-- Opening Marker --
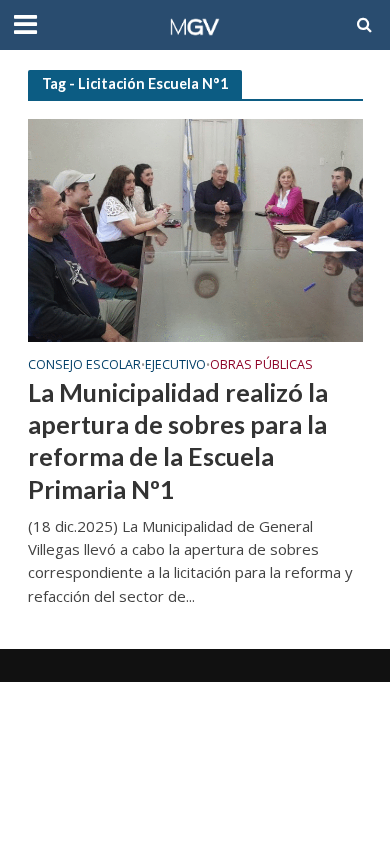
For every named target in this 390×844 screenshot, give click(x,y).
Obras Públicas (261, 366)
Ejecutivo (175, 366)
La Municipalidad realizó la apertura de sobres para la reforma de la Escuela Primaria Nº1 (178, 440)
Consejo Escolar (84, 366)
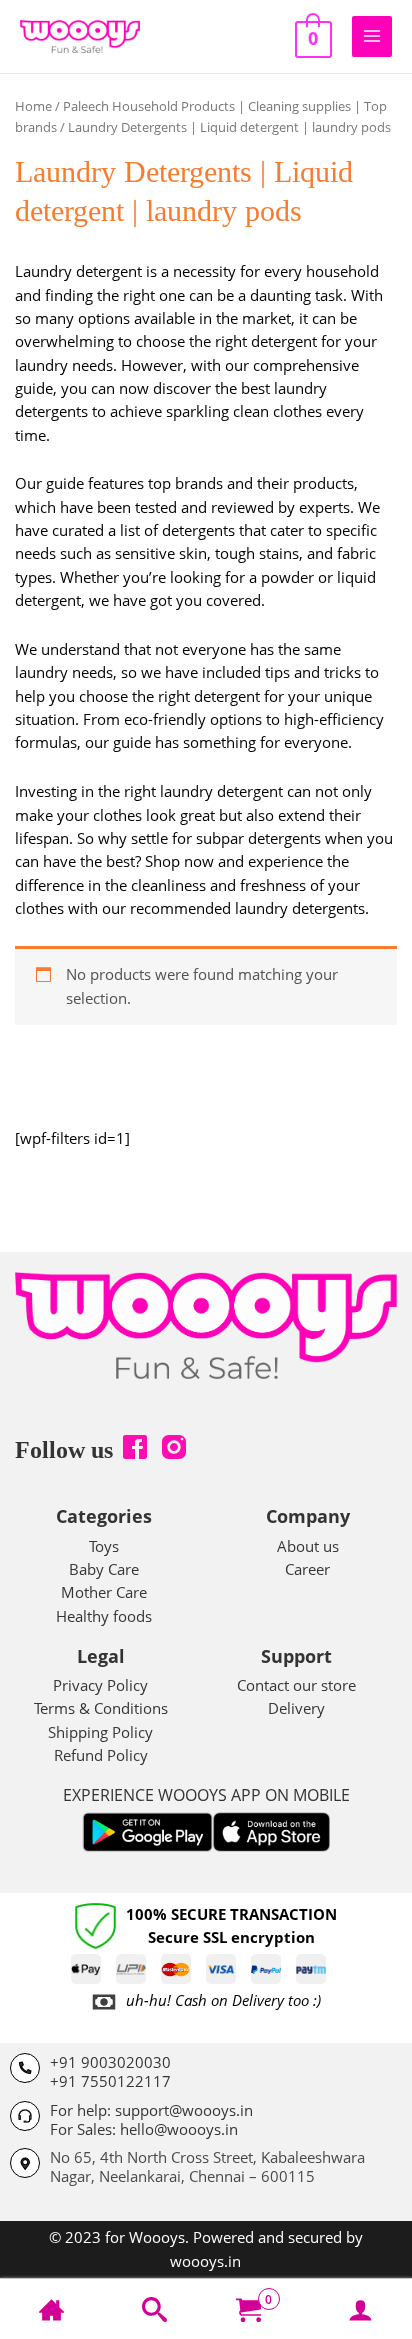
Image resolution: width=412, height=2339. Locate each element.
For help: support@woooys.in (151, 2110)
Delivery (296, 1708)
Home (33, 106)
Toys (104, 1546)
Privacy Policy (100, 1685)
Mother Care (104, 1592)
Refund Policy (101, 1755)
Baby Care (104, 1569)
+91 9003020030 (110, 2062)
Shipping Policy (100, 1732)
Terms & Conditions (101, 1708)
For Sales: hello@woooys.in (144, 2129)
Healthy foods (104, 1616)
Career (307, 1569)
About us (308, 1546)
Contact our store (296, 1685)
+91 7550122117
-- Closing Marker --
_Required work:_ Give back the entire listing verbatim, without the pictures.

_Exercise output:_
For every named target in this 390×844 screenshot, give click(x,y).
Obras Públicas (261, 366)
Ejecutivo (175, 366)
La Municipalidad realizó la apertura de sobres para la reforma de la Escuela Primaria Nº1 (178, 440)
Consejo Escolar (84, 366)
Image resolution: width=412, height=2339. Locate each element.
For help: support@woooys.in (151, 2110)
Delivery (296, 1708)
Home (33, 106)
Toys (104, 1546)
Privacy Policy (100, 1685)
Mother Care (104, 1592)
Refund Policy (101, 1755)
Baby Care (104, 1569)
+91 9003020030 (110, 2062)
Shipping Policy (100, 1732)
Terms & Conditions (101, 1708)
For Sales: hello@woooys.in (144, 2129)
Healthy foods (104, 1616)
Career (307, 1569)
About us (308, 1546)
Contact our store (296, 1685)
+91 7550122117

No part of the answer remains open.